I looked at the other islands. Most of the bridges from our main island connected to the ones nearby that I had already been to or seen. But one bridge, thinner than the others and made from wood and rope, went out further than the rest, toward an island that was small and high up, higher than ours, sitting at an angle that made it look like it was tipping slightly to one side.

I pointed at it. "Where does that go?"

"I do not know," Dad said. "I have not gone past the second island."

"Feyn's father made that 'do not go there' gesture about the vine bridge island yesterday."

"Right, so we are not going there."

"I was not saying we were. I was just noting that not all the bridges have the same status."

Dad looked at me with the expression that meant he was not sure what I was building toward.

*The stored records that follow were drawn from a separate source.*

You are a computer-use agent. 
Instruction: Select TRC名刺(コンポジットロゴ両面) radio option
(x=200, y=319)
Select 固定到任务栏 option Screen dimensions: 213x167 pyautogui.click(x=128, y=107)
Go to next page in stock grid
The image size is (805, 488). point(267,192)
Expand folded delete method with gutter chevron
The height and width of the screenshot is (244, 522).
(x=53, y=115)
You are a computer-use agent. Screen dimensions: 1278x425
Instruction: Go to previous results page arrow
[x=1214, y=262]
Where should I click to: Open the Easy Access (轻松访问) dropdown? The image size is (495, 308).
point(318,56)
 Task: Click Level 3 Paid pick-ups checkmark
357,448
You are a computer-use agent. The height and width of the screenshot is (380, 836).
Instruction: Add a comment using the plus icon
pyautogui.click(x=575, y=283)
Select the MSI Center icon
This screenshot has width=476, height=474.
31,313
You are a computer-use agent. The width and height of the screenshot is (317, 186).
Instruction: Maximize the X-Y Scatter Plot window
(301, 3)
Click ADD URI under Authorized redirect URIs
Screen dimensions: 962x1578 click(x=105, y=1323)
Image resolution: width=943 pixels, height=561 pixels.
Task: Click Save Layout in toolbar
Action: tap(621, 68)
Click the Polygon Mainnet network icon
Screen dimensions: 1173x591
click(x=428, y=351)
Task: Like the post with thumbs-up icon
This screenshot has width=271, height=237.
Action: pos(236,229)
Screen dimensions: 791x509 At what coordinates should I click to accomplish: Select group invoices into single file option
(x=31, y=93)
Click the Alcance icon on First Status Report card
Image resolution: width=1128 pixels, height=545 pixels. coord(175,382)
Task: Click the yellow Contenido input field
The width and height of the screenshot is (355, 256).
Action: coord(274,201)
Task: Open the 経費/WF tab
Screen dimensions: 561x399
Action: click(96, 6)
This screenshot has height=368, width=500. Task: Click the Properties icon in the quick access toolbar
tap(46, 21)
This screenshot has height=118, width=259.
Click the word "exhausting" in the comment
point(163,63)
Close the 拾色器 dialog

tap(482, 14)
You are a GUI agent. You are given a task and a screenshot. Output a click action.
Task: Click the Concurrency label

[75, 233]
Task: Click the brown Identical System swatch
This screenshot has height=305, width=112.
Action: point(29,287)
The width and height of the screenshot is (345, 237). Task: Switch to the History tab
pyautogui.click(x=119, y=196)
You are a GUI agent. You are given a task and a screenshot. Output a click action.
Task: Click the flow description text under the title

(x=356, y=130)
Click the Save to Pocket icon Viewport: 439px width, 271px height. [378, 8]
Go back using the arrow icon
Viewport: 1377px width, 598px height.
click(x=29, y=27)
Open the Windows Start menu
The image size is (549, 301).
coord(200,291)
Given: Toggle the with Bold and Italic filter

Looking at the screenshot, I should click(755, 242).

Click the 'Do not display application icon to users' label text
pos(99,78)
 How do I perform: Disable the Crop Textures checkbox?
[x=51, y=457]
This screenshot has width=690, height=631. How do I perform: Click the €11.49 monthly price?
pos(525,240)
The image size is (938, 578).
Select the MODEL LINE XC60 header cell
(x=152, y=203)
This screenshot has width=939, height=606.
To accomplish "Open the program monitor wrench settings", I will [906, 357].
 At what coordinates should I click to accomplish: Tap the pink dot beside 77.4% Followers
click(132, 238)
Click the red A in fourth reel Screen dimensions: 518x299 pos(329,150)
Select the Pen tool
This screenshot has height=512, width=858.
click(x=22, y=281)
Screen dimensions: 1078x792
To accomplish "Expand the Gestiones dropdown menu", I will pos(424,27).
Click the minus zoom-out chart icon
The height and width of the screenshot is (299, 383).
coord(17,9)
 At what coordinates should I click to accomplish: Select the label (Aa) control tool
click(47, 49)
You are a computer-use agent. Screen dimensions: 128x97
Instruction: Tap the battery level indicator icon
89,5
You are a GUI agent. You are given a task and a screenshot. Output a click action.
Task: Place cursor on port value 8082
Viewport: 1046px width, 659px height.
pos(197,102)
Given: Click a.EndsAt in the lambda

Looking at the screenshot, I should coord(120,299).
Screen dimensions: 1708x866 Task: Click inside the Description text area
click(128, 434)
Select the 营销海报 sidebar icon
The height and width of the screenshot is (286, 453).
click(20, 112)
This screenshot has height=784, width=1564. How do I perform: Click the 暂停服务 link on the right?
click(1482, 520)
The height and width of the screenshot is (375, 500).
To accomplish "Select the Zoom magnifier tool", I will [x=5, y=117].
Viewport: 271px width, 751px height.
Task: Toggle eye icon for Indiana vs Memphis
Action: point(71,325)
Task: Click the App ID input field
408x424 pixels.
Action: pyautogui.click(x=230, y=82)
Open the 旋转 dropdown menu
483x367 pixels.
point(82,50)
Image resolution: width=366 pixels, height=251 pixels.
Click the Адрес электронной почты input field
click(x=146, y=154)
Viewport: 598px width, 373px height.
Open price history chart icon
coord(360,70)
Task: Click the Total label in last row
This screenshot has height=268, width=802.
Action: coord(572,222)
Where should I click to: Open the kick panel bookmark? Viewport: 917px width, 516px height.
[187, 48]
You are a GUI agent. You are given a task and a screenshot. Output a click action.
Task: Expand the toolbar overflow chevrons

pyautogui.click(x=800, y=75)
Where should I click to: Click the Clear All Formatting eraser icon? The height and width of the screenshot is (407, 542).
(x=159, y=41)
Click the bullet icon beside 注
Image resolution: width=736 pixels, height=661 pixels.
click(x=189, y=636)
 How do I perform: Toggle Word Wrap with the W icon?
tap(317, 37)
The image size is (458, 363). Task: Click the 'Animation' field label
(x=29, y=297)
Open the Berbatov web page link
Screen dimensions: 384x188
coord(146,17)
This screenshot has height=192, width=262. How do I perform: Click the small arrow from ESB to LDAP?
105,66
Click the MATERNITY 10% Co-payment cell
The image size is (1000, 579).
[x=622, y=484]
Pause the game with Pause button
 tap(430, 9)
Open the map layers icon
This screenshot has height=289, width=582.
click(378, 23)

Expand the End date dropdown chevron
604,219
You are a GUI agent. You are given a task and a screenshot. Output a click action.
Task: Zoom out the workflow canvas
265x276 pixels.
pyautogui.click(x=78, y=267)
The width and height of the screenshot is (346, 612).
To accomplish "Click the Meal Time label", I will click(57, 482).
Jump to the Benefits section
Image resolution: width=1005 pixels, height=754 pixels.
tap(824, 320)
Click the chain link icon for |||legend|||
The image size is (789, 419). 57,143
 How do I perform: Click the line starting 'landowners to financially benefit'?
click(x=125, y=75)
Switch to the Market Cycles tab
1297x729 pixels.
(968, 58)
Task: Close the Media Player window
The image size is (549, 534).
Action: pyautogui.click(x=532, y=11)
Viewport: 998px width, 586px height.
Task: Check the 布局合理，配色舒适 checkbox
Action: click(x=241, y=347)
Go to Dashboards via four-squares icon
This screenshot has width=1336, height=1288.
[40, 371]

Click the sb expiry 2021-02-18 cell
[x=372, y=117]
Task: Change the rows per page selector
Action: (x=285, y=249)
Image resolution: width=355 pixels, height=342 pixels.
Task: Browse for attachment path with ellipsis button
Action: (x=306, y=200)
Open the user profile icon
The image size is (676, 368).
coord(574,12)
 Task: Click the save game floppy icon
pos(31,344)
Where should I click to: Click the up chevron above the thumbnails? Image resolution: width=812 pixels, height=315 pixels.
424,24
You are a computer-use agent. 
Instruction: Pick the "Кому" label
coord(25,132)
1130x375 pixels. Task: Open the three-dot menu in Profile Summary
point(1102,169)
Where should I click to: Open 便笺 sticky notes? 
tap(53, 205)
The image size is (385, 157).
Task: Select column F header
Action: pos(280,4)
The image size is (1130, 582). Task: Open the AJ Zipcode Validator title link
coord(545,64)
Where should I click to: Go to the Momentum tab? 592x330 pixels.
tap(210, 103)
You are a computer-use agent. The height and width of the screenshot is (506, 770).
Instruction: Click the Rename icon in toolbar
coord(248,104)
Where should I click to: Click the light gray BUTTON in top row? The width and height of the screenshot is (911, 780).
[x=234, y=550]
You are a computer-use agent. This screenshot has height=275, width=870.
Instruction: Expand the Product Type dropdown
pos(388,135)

I was not sure yet either, honestly.

That evening Mom insisted on a family dinner, which in this context meant all of us sitting in a group outside our building with food from the building that Feyn's father had apparently communicated was available to us at any time. There was more of the dark glossy cake, which I was not complaining about, and also something that looked like a flatbread and a bowl of something warm and slightly sweet that might have been a soup.

We all sat in a rough circle. Me, Mom, Dad, Rodrick, Manny, and Rowley, who was basically family at this point and had nowhere else to go.

Manny was eating without looking at his food, looking out at the village instead.

"He has been doing that all day," I said quietly to Mom.

"Doing what?"

"That," I said. "The looking-at-things-like-he-already-knows-what-they-are thing."

Mom looked at Manny. Manny looked at the village.

"He is just curious," she said. "He is five. Everything is new."

"He does not look like things are new to him," I said. "He looks like things are expected."

Mom patted my arm in the way that means she has heard what I said and chosen not to engage with it.

Rodrick, across the circle, was demonstrating a rhythm on his knees for the benefit of an invisible audience because the village kids had gone in for the night.

"I am thinking about a name for the band," Rodrick said, to nobody.

"You do not have a band," Dad said.

"Not yet."

Rowley held up his glowing stone and it cast a faint light on the underside of his chin and he looked at it with the simple open pleasure of a person who has never once in his life worried about whether the thing he was doing was impressive enough.

I looked at my cake.

Tomorrow I was going to stop purely observing and start doing something. I had enough information. I knew where the important spaces were and who mattered and what the rhythm of the village was. I knew the gathering space on the second island was where things happened. I knew Feyn's father was the person to know.

I had a direction. Tomorrow I was going to have an actual step.

Day Four: intelligence gathered, perimeter assessed, mysterious far island identified. Rowley made twelve new friends by holding a rock.

I need a better angle.

[SKETCH: Dad and Greg standing at the wide end of the island looking out at the sky, with various floating islands visible at different heights in the background. In the far distance, one small island sits noticeably higher than the others, tilted slightly to one side. Greg is pointing at it.]